Перед тем, как вступить в переговоры с американцами, начальник гарнизона собрал военный совет. По общему мнению, положение было тяжелым. Из 11500 человек, составлявших гарнизон, позиции на окраинах Сантьяго, с его 14 километровым обводом, занимало только 8000. Остальные находились на береговых батареях и в окопах у Агуадорес. Госпиталь переполняли 1700 больных и раненых. Запасов продовольствия оставалось на 10 дней, патронов — 1 миллион. Силы противника оценивались в 40000 человек при 60 орудиях, то есть были завышены соответственно, более чем в два и в четыре раза. Военный совет решил спустить флаг. Испанское правительство не возражало, и переговоры начались.
В 11 часов утра 15 июля между Сан Хуаном и Каносой, под «деревом мира» Тораль встретился с Шафтером.
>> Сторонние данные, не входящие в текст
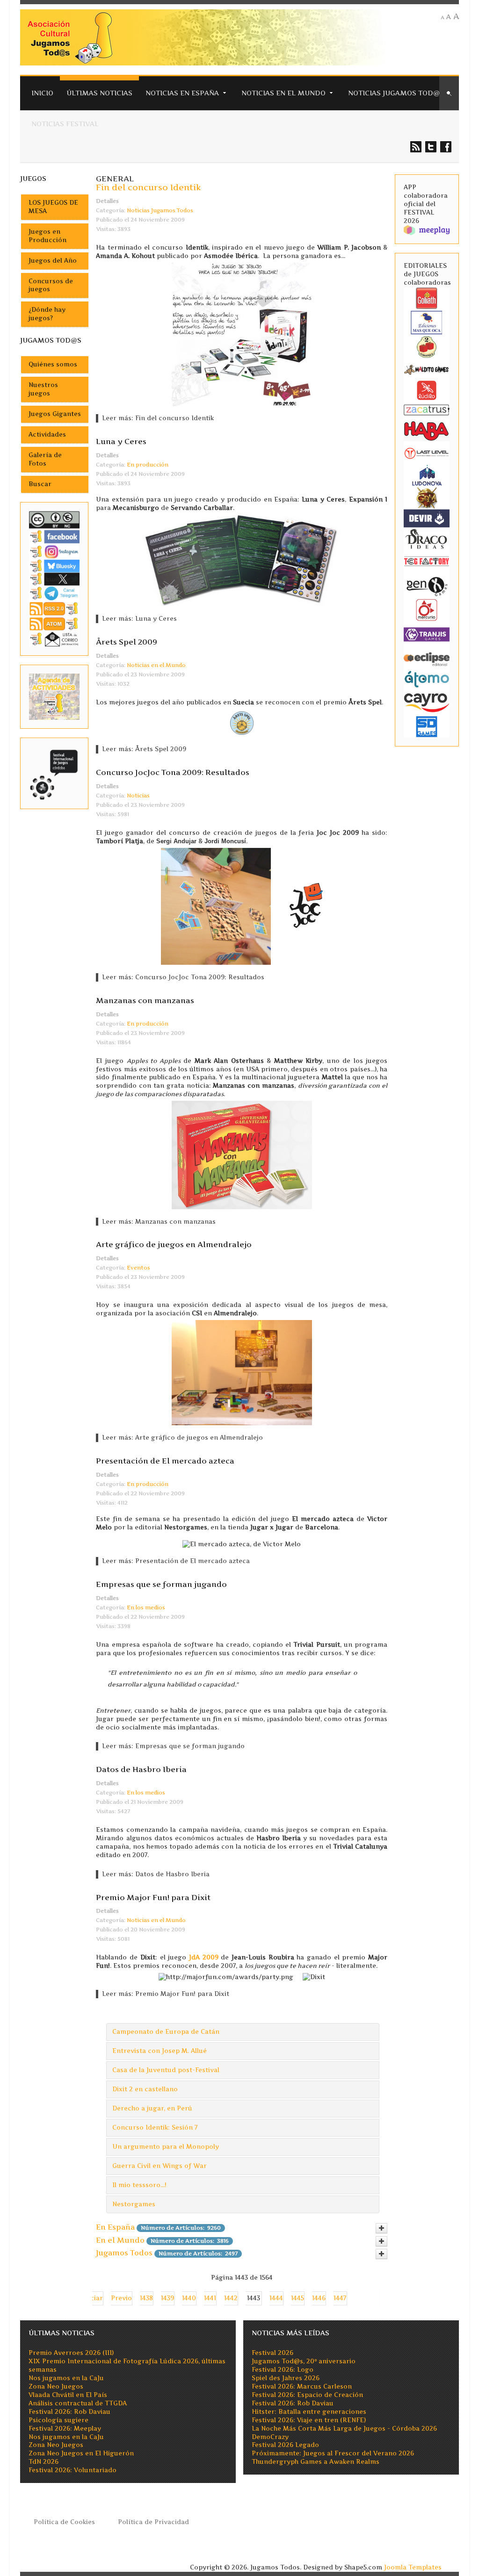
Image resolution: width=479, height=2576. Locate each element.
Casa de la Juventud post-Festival (165, 2070)
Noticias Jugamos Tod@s (396, 93)
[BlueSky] (54, 565)
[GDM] (427, 497)
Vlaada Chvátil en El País (68, 2394)
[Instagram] (54, 551)
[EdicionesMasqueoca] (427, 321)
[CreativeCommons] (54, 519)
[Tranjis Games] (427, 633)
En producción (147, 464)
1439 (167, 2298)
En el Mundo (120, 2240)
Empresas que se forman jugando (161, 1584)
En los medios (146, 1607)
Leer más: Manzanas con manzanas (159, 1221)
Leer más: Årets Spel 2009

После того, как командующие достигли согласия по принципиальным вопросам, за дело принялась двусторонняя комиссия, уточнявшая детали. Со стороны испанцев в ее состав, вошли: английский консул Роберт Мэсон, в качестве переводчика, начальник штаба гарнизона, полковник Фонтэйн и генерал Эскарио, а со стороны американцев: генералы Лоутон, Уиллер и капитан Майли. Они-то и составили договор о капитуляции, тут же подписанный. Вопреки испанским законам, разрешавшим старшему начальнику сдаваться только с теми войсками, которые находятся под его непосредственным командованием, капитуляцию распространили и на некоторые другие части корпуса Линареса. Их командиры заявили было протест, но правительство согласилось на поставленные американцами условия.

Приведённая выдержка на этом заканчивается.